Ocak ayında hayatını kaybeden İngiliz oyuncu Alan Rickman’ın ikinci ve son yönetmenlik çalışması. Hayali bir karakter olan Sabine De Barra ve gerçek bir karakter olan André Le Nôtre ikilisi üzerine kurulu olan hikâye, bahçe düzenlemede (ve hayatta) ilki bir parça karmaşadan, ikincisi ise düzenden/disiplinden yana olan iki peyzaj sanatçısını getiriyor karşımıza. Dönem filmlerinin kostümlü havasının ağırlığından kurutulabilmiş görünen, etkileyici kimi sahneleri ile dikkat çeken ve Kate Winslet’in yine çarpıcı bir performans sergilediği çalışma, başarılı set tasarımları ile de ilgi çekmeye aday. Buna karşılık hikâyenin daha fazla derinliğe ihtiyaç duyduğunu ve finali başta olmak üzere garantili sulardan pek ayrılmadığını da söylemek gerekiyor.

Fransız kralı 14. Louis’nin baş bahçıvanı olan André Le Nôtre Versailles sarayında yaptığı bahçe tasarımları ve Paris’in ünlü Champs-Élysées caddesini tasarlaması ile tarihe geçen bir Fransız peyzaj sanatçısı. Jeremy Brock, Alison Deegan ve Alan Rickman tarafından yazılan senaryo onun yanına hayali bir karakteri, bir kadın peyzaj sanatçısını koyuyor (ki dönemin gerçekleri ile bağdaşan bir durum değil bu elbette) ve ikili arasındaki sanatsal yaklaşım farklılığı üzerinden başlayan ve tahmin edilebileceği gibi romantizmi içine alarak devam eden bir ilişkiyi anlatıyor bize. Matthias Schoenaerts’in belki karakterinin sakinliğini yansıtmayı amaçlayan ama fazlası ile donuk bir oyunculukla canlandırdığı karakteri ile Kate Winslet’in her zamanki gibi ustalıkla oynadığı kadın arasındaki ilişkinin fazlası ile tahmin edilebilir bir şekilde ilerlemesi filmin zayıflıklarından biri olarak öne çıkıyor. Aslında filmin genel olarak durmayı seçtiği alanın sorunlu olmasının bir örneği bu. Hikâye bir “mutlu son”a doğru ilerlerken aslında pek çok durağa uğruyor; o dönemde bir kadın sanatçı olmanın zorlukları, sınıf farkının neden olduğu problemler, saray entrikaları (filmin adı bir parça buraya da gönderme olabilir çünkü bu entrikalar bir karmaşa yaratıyor ama küçük ölçekli bu kaoslar ve düzen sürüp gidiyor) veya meslek içindeki rekabetler hayli doğal ve birbirleri ile uyumlu bir şekilde hikâyenin parçası olarak yerlerini almışlar. Ne var ki film tüm bunlarda çok yeni bir şey söylemediği gibi yeterli bir derinliğe de kavuşturmuyor bu duraklarda rastladıklarını. Hemen her şey hayli hafif ele alınıyor ve film seyirciyi yormadan ilerleyip onu mutlu edecek şekilde sonlanıyor.

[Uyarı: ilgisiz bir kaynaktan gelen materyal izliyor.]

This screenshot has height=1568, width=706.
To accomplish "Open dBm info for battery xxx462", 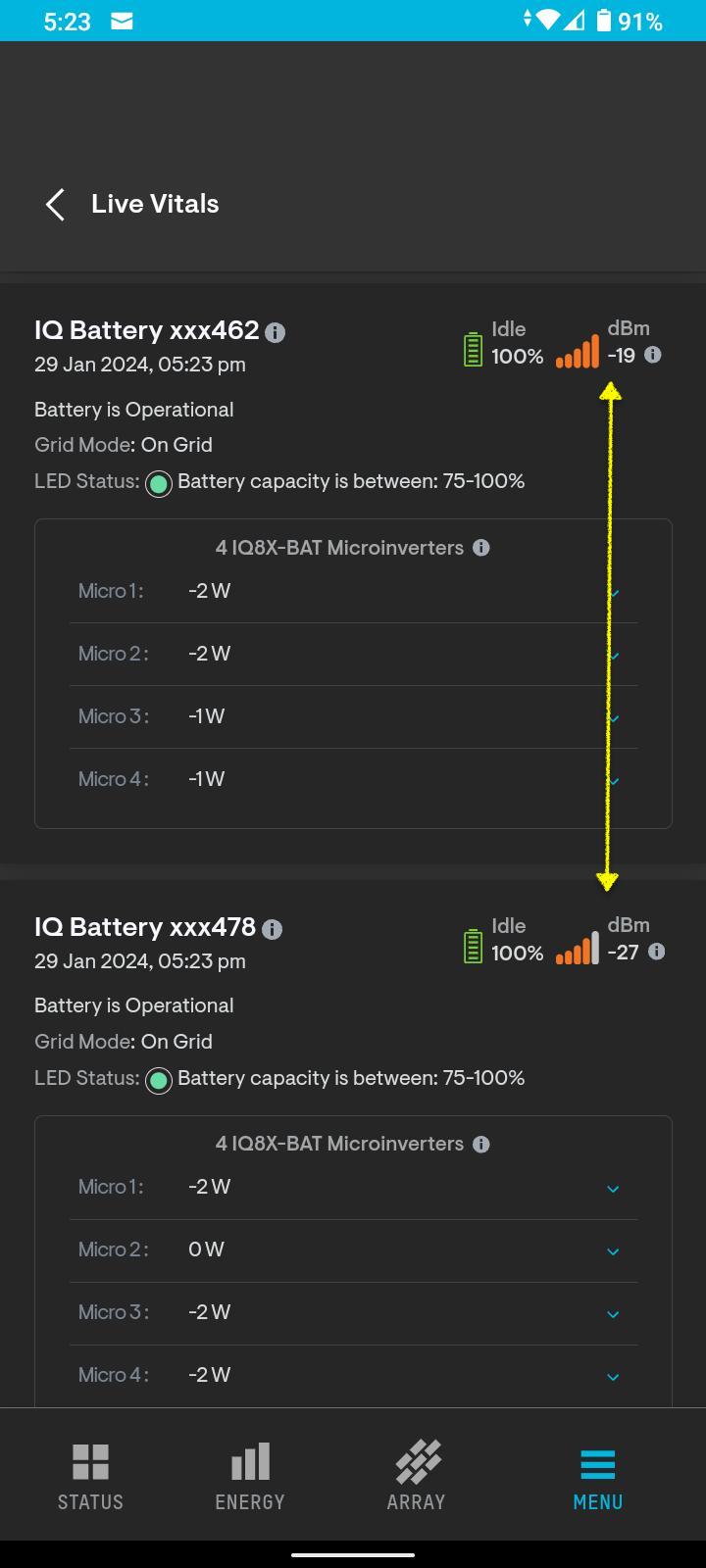I will pyautogui.click(x=652, y=356).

1682 yılının Paris’inde geçen hikâyede Rickman kralı canlandırıyor sinemadaki son rollerinden birinde. Filmin kesinlikle en fazla etkileyici olan anları da onun (kralın) kadın sanatçı ile bahçede geçen ikili sahnesinde yaşanıyor. Kralın bu kimliğinden sıyırılarak (dönemin o ağır peruğundan sıyrılması da kimliğin en azından o an için bir kenara koyulmasının sembolü olsa gerek) kadınla iki doğa aşığı olarak yaptığı sohbet zarif dokunaklığı ile filmin zirvesini oluşturuyor. Bu sahnedeki başarı filmin genel olarak başardığı ve hayli önemli bir şeyin de bir örneği: Tüm o kostümlere, peruklara vs. rağmen film asla sıradan seyirciyi kaçıracak o “ağır dönem filmi” monotonluğuna düşmüyor ve -sık sık gereğinden fazla- hafif olarak akıp gidiyor. Kadının ait olmadığı bir sınıfın temsilcisi olarak girdiği saray ortamında başardıkları seyirci olarak bizi mutlu ediyor belki ama filmin gerçekçiliğine de zarar veriyor.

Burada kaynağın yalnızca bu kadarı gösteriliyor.